**DOKUMENTAUSZUG:**
———
Aber so richtig entspannt zurücklehnen darf man sich erst beim Erscheinen des Dirigenten. Der gefürchtete Lichtkegel vor dem noch geschlossenen Vorhang beginnt zu leuchten. Nein, nicht der Tenor, der Bariton oder der Mezzosopran, Kristīne Opolais wird wegen einer Erkältung angesagt. Wir versuchen uns während der ersten Takte zu trösten. Die hohe Schule der Gesangskunst lernt man an einer Sängerin oder einem Sänger kennen und schätzen, wenn sie oder er in einer schon lange nicht gesungenen Partie einspringen muss oder an einer erkältungsbedingten Indisposition leidet. Außerdem gibt es das, was wir Emanation nennen: das Unverwechselbare einer Person die mittels Stimme uns berührt.
———
**ARBEITSANWEISUNGEN:**
A. Gib bitte einen Abschnitt aus dem Dokumentauszug wörtlich wieder: Setze bei den Worten „Aber so richtig“ ein und höre nach „Stimme uns berührt.“ auf.
B. Finde in den Datensätzen jede Zeile mit der Zeichenfolge „Uncheck“ und übernimm diese Zeilen unverändert.
Der Dokumentauszug und die Datensätze sind getrenntes Material.

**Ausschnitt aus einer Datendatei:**
———
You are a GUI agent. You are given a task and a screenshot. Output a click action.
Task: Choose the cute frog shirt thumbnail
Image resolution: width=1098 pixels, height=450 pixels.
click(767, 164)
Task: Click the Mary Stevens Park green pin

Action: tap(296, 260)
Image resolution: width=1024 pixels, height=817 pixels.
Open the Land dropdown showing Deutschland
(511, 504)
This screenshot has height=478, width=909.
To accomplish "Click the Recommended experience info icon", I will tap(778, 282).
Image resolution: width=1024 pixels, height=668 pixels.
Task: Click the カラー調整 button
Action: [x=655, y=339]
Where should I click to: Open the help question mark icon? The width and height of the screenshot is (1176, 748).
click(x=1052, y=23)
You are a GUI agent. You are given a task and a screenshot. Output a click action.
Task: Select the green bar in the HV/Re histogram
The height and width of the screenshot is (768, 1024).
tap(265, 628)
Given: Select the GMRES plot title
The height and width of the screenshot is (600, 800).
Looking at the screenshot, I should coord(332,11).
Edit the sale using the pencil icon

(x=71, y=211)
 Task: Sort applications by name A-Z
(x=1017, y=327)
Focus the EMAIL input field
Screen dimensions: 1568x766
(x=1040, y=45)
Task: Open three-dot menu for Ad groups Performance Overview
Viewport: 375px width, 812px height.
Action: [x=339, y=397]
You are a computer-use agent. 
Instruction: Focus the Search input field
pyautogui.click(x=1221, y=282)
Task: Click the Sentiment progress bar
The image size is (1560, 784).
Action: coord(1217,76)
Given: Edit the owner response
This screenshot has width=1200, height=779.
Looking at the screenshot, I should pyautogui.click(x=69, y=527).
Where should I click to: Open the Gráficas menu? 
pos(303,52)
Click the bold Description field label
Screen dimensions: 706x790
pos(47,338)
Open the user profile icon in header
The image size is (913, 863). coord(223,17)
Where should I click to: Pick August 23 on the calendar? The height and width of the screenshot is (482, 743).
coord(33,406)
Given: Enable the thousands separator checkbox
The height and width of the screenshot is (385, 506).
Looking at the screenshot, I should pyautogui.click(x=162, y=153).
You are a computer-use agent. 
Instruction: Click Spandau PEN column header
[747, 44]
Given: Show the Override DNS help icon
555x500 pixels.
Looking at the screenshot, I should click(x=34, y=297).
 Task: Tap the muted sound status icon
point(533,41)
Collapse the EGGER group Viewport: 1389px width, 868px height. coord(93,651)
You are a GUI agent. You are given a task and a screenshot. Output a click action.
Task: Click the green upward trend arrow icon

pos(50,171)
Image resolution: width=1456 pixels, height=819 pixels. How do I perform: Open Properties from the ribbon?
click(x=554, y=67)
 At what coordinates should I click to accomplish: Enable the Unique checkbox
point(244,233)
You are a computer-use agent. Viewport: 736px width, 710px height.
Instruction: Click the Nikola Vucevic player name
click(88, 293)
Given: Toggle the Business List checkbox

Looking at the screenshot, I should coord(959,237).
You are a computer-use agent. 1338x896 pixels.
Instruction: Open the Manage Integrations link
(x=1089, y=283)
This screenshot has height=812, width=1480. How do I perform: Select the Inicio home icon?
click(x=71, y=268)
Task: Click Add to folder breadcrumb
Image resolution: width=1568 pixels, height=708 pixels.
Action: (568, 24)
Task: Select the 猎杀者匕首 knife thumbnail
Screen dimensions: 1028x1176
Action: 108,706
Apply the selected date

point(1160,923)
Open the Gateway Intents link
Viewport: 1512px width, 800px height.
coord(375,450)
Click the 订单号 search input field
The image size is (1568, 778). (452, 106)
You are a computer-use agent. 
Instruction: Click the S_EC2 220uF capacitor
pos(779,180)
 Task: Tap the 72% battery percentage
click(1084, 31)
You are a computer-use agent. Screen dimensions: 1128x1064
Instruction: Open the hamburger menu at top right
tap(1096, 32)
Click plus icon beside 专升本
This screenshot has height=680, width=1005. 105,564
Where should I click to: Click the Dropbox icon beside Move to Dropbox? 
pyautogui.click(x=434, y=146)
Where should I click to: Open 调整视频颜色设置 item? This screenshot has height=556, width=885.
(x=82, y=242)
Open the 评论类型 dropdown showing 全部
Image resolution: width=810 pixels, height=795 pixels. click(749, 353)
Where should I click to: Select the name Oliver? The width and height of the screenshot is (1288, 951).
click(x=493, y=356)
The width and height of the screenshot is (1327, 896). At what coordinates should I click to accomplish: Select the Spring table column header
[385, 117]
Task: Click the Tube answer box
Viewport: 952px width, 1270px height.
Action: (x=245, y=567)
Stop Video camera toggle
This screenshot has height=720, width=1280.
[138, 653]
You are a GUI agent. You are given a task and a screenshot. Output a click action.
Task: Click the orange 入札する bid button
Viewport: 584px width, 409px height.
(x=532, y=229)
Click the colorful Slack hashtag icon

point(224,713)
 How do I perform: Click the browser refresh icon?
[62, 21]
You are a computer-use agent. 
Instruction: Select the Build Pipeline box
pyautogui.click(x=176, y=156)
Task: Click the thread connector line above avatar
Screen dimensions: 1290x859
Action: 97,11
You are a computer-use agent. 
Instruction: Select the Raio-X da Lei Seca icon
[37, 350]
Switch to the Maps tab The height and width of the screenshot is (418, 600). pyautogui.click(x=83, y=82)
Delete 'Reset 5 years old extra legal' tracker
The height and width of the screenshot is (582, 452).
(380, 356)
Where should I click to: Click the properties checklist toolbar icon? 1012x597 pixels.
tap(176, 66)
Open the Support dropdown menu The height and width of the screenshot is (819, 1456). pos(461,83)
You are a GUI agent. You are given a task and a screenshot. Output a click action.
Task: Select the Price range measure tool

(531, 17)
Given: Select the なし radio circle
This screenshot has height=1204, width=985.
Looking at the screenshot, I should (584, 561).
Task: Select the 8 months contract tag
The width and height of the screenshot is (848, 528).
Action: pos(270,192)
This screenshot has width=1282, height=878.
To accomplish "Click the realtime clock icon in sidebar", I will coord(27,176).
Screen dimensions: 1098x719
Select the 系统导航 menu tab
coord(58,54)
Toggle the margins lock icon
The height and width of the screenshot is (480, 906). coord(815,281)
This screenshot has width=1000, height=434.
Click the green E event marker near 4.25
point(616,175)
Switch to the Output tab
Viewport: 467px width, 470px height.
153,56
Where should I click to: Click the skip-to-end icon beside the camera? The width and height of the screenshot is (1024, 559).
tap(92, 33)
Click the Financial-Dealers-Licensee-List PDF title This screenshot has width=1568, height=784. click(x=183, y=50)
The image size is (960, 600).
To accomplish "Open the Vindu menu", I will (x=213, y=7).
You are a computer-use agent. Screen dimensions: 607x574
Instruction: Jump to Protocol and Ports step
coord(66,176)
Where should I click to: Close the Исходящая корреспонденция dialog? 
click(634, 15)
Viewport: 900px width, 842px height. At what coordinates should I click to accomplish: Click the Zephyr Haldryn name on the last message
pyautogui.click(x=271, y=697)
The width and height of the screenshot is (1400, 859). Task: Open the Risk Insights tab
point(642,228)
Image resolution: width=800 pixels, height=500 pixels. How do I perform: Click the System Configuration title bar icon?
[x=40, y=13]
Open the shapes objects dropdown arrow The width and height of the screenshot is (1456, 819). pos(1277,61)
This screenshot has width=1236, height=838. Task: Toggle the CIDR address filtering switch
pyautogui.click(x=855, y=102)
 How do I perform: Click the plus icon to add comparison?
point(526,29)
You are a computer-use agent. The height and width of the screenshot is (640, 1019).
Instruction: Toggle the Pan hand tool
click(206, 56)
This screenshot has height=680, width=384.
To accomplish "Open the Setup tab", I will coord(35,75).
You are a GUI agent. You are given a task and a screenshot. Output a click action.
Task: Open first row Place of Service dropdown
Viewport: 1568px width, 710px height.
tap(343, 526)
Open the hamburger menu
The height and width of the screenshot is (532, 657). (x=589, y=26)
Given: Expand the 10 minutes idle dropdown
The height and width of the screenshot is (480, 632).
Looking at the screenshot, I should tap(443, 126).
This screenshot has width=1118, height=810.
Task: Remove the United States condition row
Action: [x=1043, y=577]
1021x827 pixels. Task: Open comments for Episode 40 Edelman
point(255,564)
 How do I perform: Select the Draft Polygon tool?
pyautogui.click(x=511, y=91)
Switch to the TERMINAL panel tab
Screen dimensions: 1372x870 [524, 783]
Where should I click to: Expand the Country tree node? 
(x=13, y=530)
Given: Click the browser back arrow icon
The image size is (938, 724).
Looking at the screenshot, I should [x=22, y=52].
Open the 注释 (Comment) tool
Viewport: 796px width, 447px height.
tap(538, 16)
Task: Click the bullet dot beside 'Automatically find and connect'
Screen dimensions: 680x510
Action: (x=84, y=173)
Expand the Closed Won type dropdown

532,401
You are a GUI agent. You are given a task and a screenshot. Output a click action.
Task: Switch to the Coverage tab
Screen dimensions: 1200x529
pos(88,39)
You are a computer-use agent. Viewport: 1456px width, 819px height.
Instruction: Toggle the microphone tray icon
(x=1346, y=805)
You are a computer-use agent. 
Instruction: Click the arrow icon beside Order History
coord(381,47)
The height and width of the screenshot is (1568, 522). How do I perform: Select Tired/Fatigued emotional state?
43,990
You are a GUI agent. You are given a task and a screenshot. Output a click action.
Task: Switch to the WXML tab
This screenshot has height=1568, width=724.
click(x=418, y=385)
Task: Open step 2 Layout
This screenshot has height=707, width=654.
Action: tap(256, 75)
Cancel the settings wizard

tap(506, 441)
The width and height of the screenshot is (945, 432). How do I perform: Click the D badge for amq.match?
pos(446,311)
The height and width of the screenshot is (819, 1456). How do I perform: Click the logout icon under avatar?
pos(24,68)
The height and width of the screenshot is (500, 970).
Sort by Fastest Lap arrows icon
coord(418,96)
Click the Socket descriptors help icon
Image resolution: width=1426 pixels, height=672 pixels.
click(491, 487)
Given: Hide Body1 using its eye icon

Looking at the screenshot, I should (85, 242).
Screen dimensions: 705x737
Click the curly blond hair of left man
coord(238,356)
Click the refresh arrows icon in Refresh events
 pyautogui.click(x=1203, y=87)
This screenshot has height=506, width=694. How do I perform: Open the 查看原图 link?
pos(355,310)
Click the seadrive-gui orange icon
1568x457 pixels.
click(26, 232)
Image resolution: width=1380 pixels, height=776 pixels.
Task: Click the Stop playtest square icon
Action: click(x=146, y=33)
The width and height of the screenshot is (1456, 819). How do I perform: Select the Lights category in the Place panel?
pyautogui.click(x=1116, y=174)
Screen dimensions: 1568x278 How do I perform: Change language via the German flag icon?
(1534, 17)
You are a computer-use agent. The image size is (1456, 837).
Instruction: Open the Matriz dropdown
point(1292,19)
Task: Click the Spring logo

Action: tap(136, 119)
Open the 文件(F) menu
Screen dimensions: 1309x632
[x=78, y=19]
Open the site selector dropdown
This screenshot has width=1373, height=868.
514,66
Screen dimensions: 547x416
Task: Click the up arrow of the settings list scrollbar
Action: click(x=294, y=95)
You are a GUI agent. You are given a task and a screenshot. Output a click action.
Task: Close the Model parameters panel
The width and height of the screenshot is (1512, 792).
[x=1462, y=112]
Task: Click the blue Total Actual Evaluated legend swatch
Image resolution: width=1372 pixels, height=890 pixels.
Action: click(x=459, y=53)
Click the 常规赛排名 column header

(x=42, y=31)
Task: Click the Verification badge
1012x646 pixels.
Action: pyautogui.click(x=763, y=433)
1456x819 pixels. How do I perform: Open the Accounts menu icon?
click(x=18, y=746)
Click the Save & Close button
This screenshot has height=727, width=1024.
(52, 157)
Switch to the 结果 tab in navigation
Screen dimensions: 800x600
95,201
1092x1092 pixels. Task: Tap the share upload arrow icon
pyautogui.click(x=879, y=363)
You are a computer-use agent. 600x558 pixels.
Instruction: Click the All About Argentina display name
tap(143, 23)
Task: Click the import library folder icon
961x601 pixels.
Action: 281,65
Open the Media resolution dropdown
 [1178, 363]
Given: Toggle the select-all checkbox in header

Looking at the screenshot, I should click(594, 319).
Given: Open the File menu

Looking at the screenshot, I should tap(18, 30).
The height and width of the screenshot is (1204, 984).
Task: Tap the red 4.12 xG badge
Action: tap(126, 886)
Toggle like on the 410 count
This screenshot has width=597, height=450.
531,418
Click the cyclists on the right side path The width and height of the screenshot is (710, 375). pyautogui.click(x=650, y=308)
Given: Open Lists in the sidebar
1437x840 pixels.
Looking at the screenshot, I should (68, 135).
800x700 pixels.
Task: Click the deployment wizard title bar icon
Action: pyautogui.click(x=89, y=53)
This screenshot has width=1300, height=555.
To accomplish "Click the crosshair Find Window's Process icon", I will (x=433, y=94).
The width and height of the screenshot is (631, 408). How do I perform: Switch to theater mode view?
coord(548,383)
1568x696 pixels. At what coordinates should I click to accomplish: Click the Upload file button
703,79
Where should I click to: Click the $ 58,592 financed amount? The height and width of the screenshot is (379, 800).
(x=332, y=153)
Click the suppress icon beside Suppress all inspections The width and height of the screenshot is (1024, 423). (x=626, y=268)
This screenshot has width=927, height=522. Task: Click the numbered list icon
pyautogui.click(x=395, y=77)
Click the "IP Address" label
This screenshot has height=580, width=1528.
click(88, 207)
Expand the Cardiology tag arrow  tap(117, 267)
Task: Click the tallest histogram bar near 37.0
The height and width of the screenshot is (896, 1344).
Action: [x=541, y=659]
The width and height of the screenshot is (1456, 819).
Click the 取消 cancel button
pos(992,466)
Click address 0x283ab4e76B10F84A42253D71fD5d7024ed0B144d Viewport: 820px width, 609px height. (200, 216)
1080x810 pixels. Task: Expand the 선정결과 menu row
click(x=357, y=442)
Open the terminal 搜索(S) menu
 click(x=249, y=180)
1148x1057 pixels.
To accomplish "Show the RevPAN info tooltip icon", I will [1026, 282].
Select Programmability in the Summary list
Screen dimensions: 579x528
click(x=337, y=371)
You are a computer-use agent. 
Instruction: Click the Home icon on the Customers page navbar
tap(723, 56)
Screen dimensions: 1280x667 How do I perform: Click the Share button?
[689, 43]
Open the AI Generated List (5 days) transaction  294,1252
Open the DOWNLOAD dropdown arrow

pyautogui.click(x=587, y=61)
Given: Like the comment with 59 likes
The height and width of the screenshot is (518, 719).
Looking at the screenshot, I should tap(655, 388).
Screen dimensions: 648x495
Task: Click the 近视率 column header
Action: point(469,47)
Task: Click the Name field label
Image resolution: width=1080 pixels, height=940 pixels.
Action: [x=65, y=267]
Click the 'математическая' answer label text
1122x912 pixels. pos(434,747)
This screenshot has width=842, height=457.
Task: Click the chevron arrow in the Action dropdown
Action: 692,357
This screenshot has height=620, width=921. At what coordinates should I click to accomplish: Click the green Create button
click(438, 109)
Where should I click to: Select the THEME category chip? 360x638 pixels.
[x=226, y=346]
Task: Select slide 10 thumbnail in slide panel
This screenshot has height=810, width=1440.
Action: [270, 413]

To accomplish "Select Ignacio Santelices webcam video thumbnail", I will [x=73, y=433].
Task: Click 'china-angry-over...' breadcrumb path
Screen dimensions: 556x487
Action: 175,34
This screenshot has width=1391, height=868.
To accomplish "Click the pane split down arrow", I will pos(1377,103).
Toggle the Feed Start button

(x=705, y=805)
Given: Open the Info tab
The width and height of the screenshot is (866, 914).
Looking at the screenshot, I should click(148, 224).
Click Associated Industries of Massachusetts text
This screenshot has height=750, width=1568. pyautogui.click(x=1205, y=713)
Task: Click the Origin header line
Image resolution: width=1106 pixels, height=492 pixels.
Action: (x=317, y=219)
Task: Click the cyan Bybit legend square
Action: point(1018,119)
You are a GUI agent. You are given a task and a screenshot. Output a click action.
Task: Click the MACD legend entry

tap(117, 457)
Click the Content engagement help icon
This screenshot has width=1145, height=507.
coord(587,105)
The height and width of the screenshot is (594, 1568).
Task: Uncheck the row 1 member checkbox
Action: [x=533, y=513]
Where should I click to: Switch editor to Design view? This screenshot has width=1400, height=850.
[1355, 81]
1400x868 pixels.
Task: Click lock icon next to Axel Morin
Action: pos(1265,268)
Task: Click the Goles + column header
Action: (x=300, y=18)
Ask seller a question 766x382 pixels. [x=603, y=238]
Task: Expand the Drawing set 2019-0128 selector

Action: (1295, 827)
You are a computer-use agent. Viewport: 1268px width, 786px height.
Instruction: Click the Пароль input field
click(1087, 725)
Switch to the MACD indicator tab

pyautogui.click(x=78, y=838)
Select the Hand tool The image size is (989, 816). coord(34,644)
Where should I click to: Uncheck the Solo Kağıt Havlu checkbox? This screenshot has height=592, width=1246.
———
**RICHTIGE LÖSUNGEN:**
A.
Aber so richtig entspannt zurücklehnen darf man sich erst beim Erscheinen des Dirigenten. Der gefürchtete Lichtkegel vor dem noch geschlossenen Vorhang beginnt zu leuchten. Nein, nicht der Tenor, der Bariton oder der Mezzosopran, Kristīne Opolais wird wegen einer Erkältung angesagt. Wir versuchen uns während der ersten Takte zu trösten. Die hohe Schule der Gesangskunst lernt man an einer Sängerin oder einem Sänger kennen und schätzen, wenn sie oder er in einer schon lange nicht gesungenen Partie einspringen muss oder an einer erkältungsbedingten Indisposition leidet. Außerdem gibt es das, was wir Emanation nennen: das Unverwechselbare einer Person die mittels Stimme uns berührt.

B.
Task: Uncheck the row 1 member checkbox
Where should I click to: Uncheck the Solo Kağıt Havlu checkbox? This screenshot has height=592, width=1246.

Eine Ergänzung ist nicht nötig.